TO DO: Extract each line of the material below that contains the string "corner". Case counts.

MATERIAL FOR THE TASK:

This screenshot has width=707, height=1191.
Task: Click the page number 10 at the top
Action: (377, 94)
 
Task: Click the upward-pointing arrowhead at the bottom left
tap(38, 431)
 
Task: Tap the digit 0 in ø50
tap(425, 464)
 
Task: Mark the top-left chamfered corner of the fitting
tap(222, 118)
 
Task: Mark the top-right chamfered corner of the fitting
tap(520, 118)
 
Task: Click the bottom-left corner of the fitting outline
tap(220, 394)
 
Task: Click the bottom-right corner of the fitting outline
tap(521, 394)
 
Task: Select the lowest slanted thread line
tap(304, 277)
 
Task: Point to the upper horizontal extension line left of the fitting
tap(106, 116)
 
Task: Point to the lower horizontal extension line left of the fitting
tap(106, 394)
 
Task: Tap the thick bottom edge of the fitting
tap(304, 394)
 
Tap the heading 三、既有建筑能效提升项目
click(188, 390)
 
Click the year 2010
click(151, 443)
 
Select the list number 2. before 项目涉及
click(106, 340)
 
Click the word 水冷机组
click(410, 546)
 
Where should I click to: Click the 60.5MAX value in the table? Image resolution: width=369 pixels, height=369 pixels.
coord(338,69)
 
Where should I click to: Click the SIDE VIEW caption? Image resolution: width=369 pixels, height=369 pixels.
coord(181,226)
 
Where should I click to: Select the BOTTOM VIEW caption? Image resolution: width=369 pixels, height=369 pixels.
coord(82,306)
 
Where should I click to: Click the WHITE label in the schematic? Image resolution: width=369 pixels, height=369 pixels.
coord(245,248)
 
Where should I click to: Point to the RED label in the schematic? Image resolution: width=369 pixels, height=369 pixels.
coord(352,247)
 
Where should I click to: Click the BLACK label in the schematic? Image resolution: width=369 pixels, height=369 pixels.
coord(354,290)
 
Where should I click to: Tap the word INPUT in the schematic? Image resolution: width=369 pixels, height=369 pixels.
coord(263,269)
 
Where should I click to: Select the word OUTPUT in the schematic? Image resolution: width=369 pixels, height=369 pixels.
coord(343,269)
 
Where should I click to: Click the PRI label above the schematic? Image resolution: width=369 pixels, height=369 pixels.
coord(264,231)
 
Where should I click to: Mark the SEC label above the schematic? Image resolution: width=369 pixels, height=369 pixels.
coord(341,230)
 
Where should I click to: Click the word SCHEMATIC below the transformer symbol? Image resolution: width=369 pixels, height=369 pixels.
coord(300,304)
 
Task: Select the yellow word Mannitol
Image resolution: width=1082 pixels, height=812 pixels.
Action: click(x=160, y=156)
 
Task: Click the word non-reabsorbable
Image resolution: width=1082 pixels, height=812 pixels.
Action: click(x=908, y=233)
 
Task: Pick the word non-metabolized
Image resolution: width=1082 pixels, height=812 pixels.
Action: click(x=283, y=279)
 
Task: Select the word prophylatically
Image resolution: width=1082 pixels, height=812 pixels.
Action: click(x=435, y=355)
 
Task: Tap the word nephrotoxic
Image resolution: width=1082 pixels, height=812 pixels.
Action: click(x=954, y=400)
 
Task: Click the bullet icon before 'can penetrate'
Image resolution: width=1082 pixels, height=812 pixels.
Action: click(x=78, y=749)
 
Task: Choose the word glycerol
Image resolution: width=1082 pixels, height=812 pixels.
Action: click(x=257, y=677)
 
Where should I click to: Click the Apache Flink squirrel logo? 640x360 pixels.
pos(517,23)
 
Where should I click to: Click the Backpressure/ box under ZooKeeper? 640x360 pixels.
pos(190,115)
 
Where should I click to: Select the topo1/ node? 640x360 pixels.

RESPONSE TO THIS EXERCISE:
Task: Mark the top-left chamfered corner of the fitting
Task: Mark the top-right chamfered corner of the fitting
Task: Click the bottom-left corner of the fitting outline
Task: Click the bottom-right corner of the fitting outline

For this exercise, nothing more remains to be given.